Dataset excerpts:
▽
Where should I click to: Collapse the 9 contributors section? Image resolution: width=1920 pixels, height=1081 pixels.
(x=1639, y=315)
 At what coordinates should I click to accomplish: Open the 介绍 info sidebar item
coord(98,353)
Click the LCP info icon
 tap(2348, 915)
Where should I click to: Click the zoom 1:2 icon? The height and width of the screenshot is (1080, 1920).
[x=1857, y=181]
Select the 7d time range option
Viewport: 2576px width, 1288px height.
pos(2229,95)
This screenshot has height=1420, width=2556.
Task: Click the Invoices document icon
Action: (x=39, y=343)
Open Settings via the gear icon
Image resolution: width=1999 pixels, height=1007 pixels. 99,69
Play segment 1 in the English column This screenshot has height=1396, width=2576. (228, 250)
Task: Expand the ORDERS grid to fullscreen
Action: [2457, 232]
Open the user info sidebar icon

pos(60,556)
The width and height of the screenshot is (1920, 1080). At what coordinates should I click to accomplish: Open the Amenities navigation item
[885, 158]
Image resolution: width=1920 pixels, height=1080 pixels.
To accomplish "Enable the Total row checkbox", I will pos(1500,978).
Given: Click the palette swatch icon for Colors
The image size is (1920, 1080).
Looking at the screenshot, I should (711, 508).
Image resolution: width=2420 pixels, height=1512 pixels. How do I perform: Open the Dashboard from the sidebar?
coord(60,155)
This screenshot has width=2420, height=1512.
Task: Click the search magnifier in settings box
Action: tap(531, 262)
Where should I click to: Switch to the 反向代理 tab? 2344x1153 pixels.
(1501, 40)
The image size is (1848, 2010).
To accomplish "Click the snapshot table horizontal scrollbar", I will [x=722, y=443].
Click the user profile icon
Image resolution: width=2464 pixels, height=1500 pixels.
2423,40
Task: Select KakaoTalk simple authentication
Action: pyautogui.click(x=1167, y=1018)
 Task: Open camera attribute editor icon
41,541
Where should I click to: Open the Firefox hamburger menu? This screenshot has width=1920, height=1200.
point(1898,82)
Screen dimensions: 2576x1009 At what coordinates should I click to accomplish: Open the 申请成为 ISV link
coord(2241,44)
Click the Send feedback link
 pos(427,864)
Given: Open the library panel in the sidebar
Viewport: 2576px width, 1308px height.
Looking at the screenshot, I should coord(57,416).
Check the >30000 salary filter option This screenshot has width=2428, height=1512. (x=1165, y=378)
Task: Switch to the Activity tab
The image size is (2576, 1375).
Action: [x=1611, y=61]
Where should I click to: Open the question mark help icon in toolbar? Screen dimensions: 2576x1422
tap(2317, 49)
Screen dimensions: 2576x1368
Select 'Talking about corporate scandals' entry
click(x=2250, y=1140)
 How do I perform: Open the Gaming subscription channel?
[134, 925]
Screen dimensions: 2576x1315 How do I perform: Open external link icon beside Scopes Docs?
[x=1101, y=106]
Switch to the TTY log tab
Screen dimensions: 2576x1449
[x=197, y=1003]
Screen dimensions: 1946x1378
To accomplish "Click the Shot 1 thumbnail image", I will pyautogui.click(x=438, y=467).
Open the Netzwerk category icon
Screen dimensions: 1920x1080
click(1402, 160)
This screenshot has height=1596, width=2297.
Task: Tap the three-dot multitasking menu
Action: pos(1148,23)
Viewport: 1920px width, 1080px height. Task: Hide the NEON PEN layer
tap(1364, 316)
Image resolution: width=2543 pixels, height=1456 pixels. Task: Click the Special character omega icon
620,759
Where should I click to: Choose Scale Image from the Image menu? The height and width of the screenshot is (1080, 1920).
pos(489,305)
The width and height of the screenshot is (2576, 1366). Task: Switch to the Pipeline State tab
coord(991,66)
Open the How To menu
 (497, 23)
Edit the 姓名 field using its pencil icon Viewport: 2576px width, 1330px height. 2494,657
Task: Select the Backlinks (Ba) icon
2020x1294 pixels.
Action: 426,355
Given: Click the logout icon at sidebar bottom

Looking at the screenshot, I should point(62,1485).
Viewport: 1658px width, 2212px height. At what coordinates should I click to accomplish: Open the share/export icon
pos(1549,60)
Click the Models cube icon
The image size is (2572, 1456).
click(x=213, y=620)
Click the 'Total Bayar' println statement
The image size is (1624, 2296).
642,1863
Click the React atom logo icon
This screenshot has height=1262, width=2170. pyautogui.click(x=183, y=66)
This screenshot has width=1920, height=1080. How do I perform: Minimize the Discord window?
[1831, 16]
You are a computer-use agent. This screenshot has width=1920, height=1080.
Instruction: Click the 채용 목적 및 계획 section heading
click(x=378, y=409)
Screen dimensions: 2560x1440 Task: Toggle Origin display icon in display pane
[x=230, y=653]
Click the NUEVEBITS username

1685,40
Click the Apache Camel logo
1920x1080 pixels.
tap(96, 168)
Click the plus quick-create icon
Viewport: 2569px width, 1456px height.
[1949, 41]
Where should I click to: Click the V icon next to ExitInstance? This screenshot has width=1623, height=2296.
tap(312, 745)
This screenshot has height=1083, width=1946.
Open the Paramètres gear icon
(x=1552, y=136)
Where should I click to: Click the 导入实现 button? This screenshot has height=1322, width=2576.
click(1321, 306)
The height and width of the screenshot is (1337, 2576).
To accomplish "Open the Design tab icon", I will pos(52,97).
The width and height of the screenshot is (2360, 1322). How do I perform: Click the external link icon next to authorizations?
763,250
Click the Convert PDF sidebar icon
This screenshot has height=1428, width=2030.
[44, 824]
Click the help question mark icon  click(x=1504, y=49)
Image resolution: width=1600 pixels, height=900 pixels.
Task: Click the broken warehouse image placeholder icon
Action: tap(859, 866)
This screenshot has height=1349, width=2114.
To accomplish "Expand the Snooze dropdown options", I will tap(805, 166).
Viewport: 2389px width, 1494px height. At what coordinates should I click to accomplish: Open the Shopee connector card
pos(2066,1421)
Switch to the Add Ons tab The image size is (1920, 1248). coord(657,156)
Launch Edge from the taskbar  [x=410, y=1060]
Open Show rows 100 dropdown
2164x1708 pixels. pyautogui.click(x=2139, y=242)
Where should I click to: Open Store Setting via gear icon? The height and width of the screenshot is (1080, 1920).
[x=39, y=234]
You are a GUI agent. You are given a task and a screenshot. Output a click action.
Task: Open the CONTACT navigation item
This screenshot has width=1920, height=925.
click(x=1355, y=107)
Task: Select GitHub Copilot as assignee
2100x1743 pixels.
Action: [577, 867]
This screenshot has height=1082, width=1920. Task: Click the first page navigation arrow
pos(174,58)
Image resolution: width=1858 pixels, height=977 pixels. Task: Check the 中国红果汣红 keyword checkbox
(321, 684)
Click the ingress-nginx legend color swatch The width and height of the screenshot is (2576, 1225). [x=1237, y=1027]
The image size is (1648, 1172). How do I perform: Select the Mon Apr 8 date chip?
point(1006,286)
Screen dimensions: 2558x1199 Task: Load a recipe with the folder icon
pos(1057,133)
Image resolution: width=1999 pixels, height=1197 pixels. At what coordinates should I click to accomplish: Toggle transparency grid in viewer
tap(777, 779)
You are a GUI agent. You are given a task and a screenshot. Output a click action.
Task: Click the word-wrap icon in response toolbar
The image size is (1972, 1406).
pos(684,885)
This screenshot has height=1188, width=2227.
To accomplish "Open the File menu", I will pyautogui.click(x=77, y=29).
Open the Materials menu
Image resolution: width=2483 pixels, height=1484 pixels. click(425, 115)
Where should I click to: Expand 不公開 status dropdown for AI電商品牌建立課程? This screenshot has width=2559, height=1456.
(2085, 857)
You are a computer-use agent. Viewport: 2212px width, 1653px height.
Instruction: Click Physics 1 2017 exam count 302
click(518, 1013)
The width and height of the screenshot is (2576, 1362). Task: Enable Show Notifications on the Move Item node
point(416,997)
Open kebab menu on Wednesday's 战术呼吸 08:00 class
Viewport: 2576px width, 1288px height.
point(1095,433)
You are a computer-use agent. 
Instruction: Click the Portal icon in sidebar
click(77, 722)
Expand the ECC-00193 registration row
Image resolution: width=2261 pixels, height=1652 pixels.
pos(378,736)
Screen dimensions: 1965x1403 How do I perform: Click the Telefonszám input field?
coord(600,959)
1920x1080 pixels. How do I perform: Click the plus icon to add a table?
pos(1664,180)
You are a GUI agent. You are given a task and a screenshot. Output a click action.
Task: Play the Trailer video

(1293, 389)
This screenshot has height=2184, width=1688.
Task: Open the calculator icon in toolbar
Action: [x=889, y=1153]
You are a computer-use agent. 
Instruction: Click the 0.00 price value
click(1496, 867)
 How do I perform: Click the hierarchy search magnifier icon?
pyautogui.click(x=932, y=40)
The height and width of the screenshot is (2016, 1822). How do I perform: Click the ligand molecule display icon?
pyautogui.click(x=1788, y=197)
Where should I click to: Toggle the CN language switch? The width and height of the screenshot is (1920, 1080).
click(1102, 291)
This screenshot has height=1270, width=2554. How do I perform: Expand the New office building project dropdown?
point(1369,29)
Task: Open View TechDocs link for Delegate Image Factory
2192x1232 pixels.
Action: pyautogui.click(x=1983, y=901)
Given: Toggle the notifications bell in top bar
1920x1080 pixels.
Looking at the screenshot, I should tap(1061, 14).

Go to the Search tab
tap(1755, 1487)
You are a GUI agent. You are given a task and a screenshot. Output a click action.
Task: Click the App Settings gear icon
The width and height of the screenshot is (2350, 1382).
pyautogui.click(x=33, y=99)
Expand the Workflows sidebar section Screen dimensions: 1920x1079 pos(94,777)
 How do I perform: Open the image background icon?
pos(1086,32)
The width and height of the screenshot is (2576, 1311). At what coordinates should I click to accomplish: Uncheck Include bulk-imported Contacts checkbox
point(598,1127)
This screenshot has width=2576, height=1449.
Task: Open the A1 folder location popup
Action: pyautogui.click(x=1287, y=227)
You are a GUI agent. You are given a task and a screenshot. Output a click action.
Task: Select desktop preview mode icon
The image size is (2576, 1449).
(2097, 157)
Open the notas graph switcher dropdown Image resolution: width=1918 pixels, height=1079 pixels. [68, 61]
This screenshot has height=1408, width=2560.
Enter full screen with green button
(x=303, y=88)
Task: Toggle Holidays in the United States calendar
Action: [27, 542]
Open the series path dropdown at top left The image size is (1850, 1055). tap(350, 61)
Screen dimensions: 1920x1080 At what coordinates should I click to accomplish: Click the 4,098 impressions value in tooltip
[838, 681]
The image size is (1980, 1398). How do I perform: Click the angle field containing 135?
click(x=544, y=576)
△
Task instructions:
Answer with the number alone after working out how many lines in the records contain the string "swatch".

Response below:
2